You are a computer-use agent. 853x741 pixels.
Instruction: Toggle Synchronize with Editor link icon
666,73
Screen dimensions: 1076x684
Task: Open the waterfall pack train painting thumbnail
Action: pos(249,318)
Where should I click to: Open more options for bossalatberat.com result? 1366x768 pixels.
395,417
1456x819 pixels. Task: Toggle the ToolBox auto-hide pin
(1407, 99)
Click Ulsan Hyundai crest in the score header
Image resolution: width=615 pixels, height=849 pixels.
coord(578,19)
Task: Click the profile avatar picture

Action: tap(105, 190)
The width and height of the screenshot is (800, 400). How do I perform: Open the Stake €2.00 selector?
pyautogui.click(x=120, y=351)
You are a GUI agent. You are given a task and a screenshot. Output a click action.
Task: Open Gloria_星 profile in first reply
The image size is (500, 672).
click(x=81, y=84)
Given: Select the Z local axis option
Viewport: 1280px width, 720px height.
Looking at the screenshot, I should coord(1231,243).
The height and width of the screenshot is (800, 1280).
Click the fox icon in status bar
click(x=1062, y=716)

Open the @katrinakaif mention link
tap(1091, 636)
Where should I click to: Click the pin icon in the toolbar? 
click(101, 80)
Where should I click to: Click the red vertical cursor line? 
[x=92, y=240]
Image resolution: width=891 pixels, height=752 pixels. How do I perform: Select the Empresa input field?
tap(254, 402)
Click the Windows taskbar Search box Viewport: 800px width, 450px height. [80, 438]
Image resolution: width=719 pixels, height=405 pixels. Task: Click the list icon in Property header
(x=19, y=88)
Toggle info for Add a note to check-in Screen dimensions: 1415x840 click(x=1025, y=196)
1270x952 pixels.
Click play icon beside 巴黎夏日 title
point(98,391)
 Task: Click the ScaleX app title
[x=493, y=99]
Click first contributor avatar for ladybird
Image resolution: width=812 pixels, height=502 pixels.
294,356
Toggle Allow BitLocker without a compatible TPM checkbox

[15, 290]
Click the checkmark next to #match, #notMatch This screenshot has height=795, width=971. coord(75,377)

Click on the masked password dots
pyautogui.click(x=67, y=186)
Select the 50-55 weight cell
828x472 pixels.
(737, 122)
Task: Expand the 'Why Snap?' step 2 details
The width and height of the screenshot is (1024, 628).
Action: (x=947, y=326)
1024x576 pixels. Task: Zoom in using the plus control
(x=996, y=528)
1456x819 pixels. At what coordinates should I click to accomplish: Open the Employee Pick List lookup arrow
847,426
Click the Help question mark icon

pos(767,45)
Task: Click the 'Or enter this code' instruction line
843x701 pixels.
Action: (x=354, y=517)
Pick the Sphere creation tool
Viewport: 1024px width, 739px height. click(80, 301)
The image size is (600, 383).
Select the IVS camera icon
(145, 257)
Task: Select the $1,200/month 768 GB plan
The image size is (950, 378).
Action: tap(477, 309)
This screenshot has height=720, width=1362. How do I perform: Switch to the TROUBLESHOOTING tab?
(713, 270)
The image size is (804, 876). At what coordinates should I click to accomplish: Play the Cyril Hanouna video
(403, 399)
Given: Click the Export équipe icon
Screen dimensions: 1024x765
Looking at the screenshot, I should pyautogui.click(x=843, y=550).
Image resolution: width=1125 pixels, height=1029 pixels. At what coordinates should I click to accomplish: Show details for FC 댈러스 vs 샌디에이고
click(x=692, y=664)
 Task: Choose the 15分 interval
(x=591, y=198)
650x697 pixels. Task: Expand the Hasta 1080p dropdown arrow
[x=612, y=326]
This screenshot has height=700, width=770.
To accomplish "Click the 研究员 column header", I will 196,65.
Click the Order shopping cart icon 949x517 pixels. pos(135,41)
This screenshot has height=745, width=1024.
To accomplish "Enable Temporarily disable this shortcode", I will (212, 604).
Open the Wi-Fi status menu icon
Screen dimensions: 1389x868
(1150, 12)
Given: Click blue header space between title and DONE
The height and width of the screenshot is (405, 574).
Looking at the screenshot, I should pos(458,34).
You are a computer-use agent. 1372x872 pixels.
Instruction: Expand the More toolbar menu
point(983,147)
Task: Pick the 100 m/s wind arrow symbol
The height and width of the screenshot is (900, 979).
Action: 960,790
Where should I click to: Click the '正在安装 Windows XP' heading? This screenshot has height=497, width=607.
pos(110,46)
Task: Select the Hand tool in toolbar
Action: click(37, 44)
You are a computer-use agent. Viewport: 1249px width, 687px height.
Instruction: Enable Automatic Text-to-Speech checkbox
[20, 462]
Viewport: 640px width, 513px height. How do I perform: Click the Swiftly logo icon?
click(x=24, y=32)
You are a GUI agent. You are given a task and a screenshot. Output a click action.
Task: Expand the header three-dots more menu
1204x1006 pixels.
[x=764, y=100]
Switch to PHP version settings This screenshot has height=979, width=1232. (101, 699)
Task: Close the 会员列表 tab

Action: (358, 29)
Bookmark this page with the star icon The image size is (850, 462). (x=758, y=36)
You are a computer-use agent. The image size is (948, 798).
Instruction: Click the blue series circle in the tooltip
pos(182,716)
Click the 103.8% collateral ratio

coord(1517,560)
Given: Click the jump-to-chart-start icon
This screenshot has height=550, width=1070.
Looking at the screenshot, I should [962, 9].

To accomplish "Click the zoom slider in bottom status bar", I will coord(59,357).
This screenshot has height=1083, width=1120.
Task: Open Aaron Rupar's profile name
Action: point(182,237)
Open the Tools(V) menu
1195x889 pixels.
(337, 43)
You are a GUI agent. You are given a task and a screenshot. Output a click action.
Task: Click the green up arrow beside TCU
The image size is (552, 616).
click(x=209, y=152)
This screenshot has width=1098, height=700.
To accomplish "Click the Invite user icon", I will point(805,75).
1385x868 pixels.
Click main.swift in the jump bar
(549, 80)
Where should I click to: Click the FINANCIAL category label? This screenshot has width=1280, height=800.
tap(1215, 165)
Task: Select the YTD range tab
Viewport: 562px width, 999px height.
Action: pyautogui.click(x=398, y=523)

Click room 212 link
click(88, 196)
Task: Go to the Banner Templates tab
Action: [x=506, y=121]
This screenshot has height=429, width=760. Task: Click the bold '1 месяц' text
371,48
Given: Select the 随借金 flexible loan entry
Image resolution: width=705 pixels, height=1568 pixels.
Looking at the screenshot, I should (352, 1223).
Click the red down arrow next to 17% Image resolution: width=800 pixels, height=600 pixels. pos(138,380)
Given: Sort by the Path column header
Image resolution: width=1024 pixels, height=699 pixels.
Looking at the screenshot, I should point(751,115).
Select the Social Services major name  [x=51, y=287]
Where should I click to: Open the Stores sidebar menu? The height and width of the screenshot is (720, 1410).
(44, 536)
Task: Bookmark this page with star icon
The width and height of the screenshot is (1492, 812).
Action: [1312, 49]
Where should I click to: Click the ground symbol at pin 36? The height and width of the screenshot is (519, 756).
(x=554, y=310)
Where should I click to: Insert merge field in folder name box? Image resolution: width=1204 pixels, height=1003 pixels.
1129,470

--------------------------------------------------

### ACTIVITY:
Pull out each line of the entries that contains "agent".

### RESULT OF THE TASK:
You are a computer-use agent. 853x741 pixels.
You are a GUI agent. You are given a task and a screenshot. Output a click action.
You are a computer-use agent. 1372x872 pixels.
You are a computer-use agent. Viewport: 1249px width, 687px height.
You are a GUI agent. You are given a task and a screenshot. Output a click action.
You are a computer-use agent. The image size is (948, 798).
You are a GUI agent. You are given a task and a screenshot. Output a click action.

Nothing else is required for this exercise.